The input »
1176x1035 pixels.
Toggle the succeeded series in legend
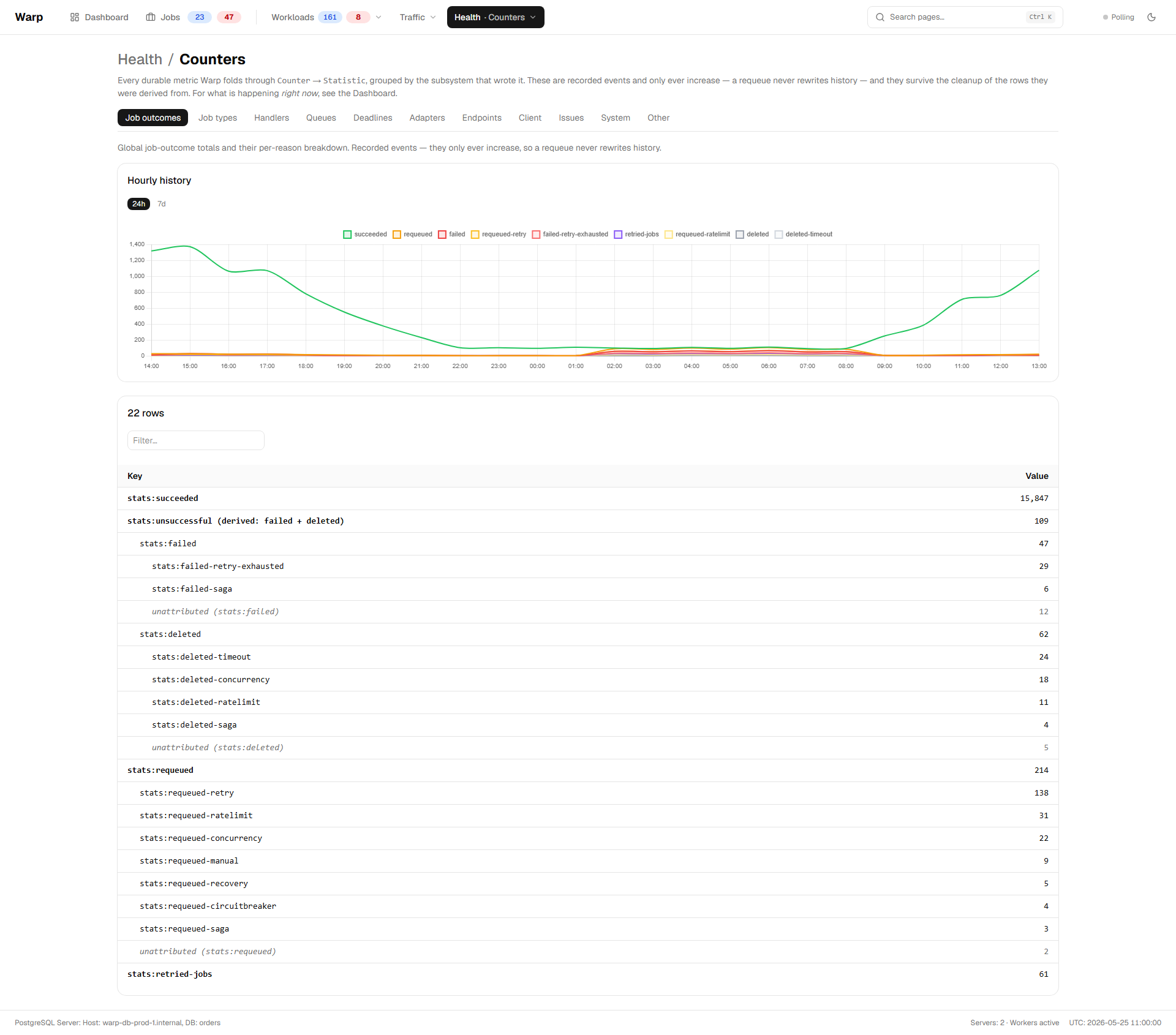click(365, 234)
...
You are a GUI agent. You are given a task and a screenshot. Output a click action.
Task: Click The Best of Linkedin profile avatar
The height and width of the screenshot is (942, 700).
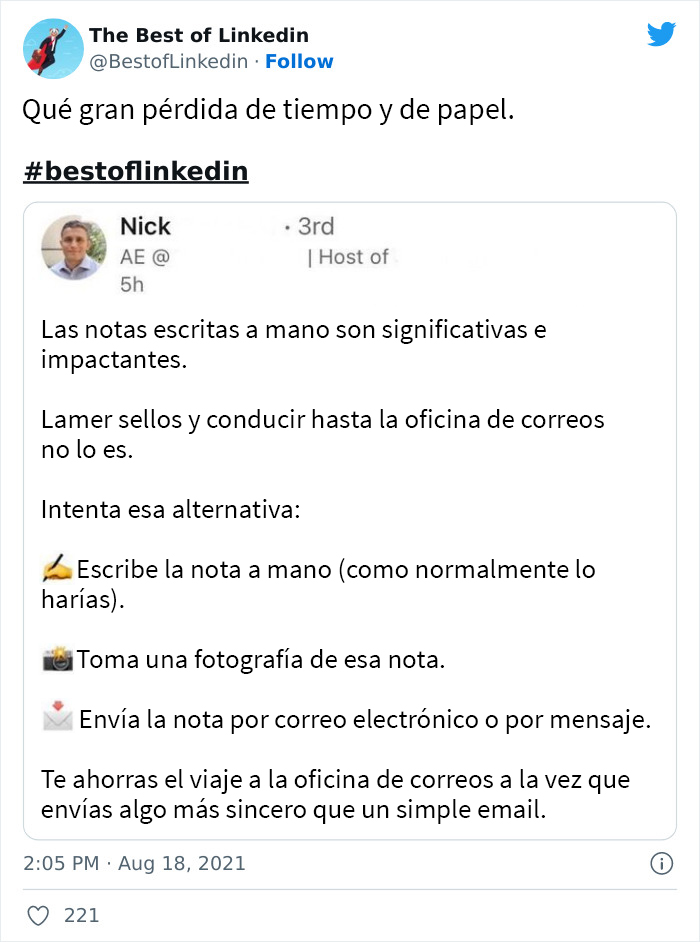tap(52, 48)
==
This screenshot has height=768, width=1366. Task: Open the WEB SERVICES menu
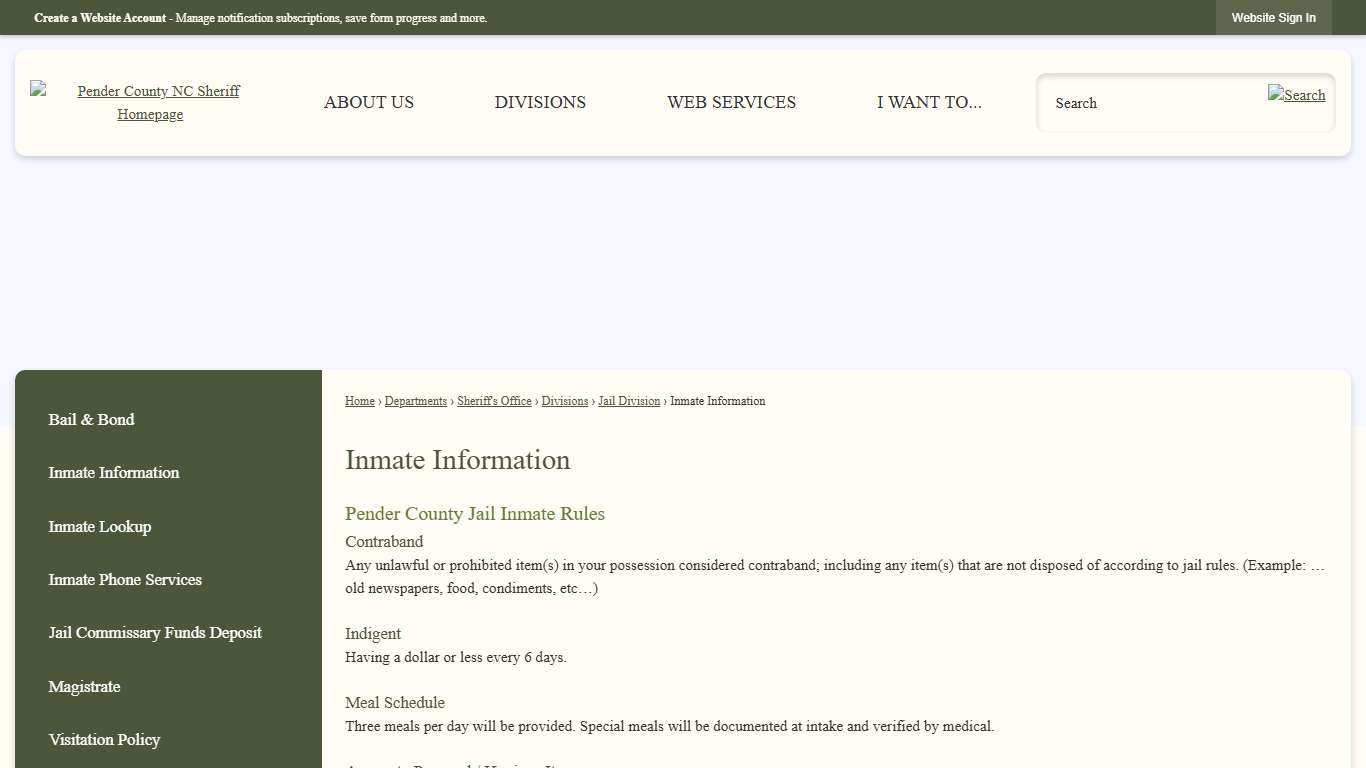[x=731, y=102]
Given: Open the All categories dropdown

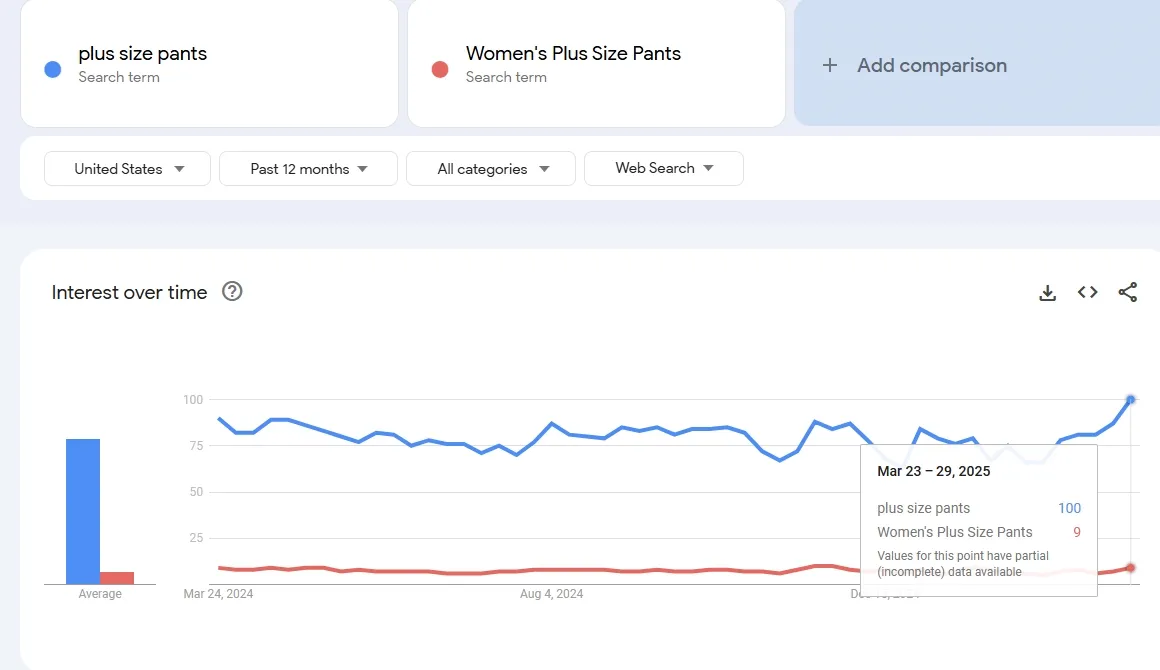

Problem statement » Transcribe the lines of the records above verbatim, starting at the line that contains "You are a GUI" and ending at the line that contains "tap(52, 48)", and leave the pictures out of your answer.

Finished task »
You are a GUI agent. You are given a task and a screenshot. Output a click action.
Task: Click The Best of Linkedin profile avatar
The height and width of the screenshot is (942, 700).
tap(52, 48)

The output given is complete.